Panel 3: Presumably the bad guys that Emp-Disguised Ninjette is setting off to “school” have a hideout very, very close to Emp’s apartment—or perhaps Emp just takes really, really long showers. (Or it could be the case that inebriated Ninjette was being overly optimistic about the timeframe involved.)
Panel 4: An extraordinarily tough pose to draw, here, given the tricky view of Ninjette’s upper torso and the extreme twist of her body. Not surprising, then, that the pose didn’t quite work out. Still, a solid effort on 2006-Era Me’s part, given that I couldn’t dig up any gymnastics reference for this panel at the time, as I recall. Artists: If you wanna challenge your “figure-in-action”drawing skills, try working from photoref of gymnasts performed complicated, twisting tumbles and the like. Challenging indeed!

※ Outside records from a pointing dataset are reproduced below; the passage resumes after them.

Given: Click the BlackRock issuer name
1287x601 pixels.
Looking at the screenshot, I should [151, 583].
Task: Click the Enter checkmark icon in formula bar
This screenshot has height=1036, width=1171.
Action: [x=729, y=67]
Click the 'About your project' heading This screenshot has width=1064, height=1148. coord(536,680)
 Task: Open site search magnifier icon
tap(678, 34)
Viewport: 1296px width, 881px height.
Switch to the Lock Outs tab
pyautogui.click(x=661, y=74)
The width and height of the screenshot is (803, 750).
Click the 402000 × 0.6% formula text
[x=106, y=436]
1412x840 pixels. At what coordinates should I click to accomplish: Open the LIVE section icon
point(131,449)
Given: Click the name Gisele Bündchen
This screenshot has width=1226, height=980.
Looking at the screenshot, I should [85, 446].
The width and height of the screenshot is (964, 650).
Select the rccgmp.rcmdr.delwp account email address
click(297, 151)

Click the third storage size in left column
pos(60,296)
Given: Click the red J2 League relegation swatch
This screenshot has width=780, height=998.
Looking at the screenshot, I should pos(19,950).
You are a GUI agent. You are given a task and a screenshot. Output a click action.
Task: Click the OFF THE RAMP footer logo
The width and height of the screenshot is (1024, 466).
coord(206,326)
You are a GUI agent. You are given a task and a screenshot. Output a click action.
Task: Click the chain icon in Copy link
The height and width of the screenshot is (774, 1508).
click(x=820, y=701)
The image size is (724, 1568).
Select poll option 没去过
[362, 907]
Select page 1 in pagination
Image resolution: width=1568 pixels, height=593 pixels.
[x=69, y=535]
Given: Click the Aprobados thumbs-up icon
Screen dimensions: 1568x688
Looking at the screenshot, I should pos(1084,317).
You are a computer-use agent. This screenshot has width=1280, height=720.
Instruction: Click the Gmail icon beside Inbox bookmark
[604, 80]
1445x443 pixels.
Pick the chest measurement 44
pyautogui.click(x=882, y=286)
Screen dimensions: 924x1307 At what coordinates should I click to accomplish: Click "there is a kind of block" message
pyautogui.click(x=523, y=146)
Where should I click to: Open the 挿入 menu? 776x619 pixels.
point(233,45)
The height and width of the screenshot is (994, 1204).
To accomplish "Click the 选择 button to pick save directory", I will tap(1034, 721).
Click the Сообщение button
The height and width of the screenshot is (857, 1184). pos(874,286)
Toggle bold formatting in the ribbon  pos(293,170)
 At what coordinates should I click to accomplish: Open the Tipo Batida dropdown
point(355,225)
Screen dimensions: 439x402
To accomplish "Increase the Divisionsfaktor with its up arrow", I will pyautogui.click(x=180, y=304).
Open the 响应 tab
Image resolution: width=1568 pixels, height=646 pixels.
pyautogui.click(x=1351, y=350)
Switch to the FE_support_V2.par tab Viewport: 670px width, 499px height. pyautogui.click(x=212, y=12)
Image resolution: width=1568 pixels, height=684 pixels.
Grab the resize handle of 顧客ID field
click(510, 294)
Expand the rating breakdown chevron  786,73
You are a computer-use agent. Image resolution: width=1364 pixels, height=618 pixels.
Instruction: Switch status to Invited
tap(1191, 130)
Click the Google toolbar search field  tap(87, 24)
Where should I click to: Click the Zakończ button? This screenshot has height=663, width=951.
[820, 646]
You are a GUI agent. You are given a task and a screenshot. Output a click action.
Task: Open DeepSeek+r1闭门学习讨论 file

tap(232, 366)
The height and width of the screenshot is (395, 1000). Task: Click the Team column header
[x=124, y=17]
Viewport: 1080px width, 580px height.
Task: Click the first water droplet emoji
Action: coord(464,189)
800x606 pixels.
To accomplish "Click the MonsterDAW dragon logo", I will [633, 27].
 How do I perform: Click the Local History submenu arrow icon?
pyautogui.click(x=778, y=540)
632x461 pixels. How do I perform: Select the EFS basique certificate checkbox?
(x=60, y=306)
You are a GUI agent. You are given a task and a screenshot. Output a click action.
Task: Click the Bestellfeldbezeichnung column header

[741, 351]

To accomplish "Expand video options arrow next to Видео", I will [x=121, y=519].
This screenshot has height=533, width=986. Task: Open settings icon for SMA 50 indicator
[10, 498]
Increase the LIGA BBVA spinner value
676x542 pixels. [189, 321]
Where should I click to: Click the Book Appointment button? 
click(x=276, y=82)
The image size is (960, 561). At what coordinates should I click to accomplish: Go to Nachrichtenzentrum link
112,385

In closing, note also that I drew Ninjette’s blonde wig exaggeratedly long and flowing so I could use its sinuous arcs to add energy and motion to the image. Long hair is the action artist’s friend, folks, so you’d best make sure that you’re taking full advantage of the kinetically follicular opportunities open to you when drawing long-haired heroes and heroines in violent motion.